◆ **Task prompt**:
From the AIDebate page below, reproduce word for word the part that begins with the words containing "The debaters are" and ends with "the exchange unfolds.".

◆ **Selected passage**:
· · · · ·

AIDebate

two AIs, one topic, no mercy

What even is this?

It might look like a debate engine — and it is, technically — but that’s not the point of this demo. The point is really the judge.

This system isn’t built to simulate debates — it’s built to evaluate reasoning. At its core is a judge layer engineered to audit arguments the way a scientist inspects a causal model. It enforces strict cause → process → consequence structure, flags missing mechanisms, and penalizes claims that rely on vibes, metaphors, or moral gestures without explanatory substance. The auditor tracks contradictions across turns, detects when an argument quietly drops a premise, and rewards positions that maintain a stable causal spine throughout the entire exchange. Instead of producing a “winner,” it generates arc‑level analyses that reconstruct how each argument evolved, where it fractured, and why one causal model held together while the other collapsed. This isn’t a debate engine. It’s a structured reasoning environment that reveals how well arguments actually work.

The debaters are large open-weight models running on Ollama Cloud — Kimi K2 1T, Nemotron 3 Super, Qwen3, GLM-4, MiniMax M2.5, and others. Both debaters and the judge can be swapped for any LLM provider you prefer. I built a provider-agnostic LLM library to make this seamless — Anthropic, Gemini, and Ollama are already implemented out of the box, with the architecture designed to make adding new providers incredibly straightforward. The judge runs independently from the debaters and can be switched without touching the rest of the stack. Its rubric is multi-dimensional — logic, rhetoric, tactics, frame control, and credibility are scored separately. It also emits hidden feedback signals back into the debate in real time, shaping how each model argues as the exchange unfolds.

The Live Judge Layer

The judge is not a single score. It runs five levels of analysis on every turn.

1 — Per-turn absolute scoring

Each turn receives independent scores on three dimensions — Logical Coherence (0–40), Rhetorical Force (0–30), and Tactical Effectiveness (0–30), weighted into a composite 0–100 grade. Logic uses a component-chain model: a top score requires a complete cause → process → measurable consequence chain with the opponent's weakest premise explicitly addressed. Rhetoric uses a four-component method and caps delivery scores when framing is weak.

· · · · ·

◆ **Extracted information**:

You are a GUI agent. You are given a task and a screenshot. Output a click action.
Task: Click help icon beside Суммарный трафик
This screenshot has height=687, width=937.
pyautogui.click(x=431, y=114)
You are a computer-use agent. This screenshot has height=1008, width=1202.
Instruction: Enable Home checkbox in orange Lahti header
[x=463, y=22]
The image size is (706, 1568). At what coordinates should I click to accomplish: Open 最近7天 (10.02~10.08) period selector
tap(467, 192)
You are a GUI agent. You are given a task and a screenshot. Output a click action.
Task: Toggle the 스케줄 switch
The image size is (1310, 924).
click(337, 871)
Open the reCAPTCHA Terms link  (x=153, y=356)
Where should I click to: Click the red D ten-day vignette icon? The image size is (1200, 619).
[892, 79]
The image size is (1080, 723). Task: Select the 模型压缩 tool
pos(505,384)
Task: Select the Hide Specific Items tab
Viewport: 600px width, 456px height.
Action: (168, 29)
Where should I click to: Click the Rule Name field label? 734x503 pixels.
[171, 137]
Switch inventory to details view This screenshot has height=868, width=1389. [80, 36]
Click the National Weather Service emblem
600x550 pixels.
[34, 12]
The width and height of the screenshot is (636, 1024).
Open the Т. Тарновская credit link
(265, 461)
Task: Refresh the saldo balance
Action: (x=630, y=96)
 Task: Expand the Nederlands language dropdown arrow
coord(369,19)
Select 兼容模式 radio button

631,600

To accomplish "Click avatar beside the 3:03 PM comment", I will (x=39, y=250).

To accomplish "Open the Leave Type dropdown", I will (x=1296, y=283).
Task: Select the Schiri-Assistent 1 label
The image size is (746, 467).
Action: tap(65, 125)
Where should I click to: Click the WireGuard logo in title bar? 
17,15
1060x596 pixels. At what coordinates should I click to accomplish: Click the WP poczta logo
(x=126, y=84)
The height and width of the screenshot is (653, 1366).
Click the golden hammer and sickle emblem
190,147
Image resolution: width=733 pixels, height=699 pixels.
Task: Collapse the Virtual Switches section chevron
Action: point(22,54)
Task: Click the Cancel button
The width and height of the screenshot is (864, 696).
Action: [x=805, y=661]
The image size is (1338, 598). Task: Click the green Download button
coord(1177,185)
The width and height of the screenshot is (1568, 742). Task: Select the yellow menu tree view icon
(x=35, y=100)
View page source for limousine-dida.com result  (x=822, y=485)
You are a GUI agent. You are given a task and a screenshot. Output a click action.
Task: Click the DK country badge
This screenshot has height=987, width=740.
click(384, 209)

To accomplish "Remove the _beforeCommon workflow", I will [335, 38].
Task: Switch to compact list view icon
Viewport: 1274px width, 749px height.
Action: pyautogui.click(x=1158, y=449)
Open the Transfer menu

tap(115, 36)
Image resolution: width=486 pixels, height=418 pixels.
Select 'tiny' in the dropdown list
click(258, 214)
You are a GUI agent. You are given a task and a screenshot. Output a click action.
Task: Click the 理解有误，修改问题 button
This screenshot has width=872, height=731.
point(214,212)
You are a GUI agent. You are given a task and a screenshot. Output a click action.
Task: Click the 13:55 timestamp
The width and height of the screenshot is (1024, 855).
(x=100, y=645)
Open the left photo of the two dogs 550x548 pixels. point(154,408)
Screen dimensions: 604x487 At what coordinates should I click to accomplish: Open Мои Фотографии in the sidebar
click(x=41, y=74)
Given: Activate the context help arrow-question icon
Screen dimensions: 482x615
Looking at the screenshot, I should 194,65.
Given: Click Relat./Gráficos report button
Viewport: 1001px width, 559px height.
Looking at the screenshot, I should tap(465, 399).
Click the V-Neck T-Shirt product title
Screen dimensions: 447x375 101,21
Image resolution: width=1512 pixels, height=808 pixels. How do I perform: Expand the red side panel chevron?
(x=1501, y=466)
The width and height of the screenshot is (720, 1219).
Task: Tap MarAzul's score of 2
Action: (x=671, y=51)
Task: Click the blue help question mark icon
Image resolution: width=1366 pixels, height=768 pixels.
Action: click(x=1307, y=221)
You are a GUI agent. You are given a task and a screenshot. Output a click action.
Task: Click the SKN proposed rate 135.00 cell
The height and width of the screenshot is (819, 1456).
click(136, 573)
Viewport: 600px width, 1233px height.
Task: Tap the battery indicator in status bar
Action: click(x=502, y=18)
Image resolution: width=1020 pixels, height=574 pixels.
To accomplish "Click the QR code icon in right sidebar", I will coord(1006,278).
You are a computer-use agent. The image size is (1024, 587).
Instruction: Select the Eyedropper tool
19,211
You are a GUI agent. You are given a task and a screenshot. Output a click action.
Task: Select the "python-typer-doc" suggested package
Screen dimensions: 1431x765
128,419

· · · · ·

◆ **Task response**:
The debaters are large open-weight models running on Ollama Cloud — Kimi K2 1T, Nemotron 3 Super, Qwen3, GLM-4, MiniMax M2.5, and others. Both debaters and the judge can be swapped for any LLM provider you prefer. I built a provider-agnostic LLM library to make this seamless — Anthropic, Gemini, and Ollama are already implemented out of the box, with the architecture designed to make adding new providers incredibly straightforward. The judge runs independently from the debaters and can be switched without touching the rest of the stack. Its rubric is multi-dimensional — logic, rhetoric, tactics, frame control, and credibility are scored separately. It also emits hidden feedback signals back into the debate in real time, shaping how each model argues as the exchange unfolds.